Hehe, good move, that one caught my attention. Nonetheless I will stick with suggesting to keep rasters out of databases - especially if you want to keep it for generations to come. You never know whether you will be able to get the stuff back out of SDE and Oracle in time to back it up and use it elsewhere[1]. So if you want to keep it for generations to come save it as uncompressed pixels on some large hard disks. Better still, publish them openly so that people can take them home and store it there for further reference. Distributing and making it widely available will assure that it survives (if you really mean it).
> Bruce mentioned SDE and Oracle, but what are the *open source* options
> to do *image management* on open source databases and who is using it?
There are none because nobody is using them.

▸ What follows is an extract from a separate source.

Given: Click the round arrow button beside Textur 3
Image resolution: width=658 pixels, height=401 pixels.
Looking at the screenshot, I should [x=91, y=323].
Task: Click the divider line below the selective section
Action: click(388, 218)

Thats an old and very useful Open Source deadlock. If there is no use for it, don't implement it. Fun part aside - asfaik to this day no need has grown for any real world Open Source implementations.
Regards,
[1] The brutal truth is this: when your key business processes are executed by opaque blocks of bits that you can't even see inside (let alone modify) you have lost control of your business. You need your supplier more than your supplier needs you--and you will pay, and pay, and pay again for that power imbalance. You'll pay in higher prices, you'll pay in lost opportunities, and you'll pay in lock-in that grows worse over time as the supplier (who has refined its game on a lot of previous victims) tightens its hold.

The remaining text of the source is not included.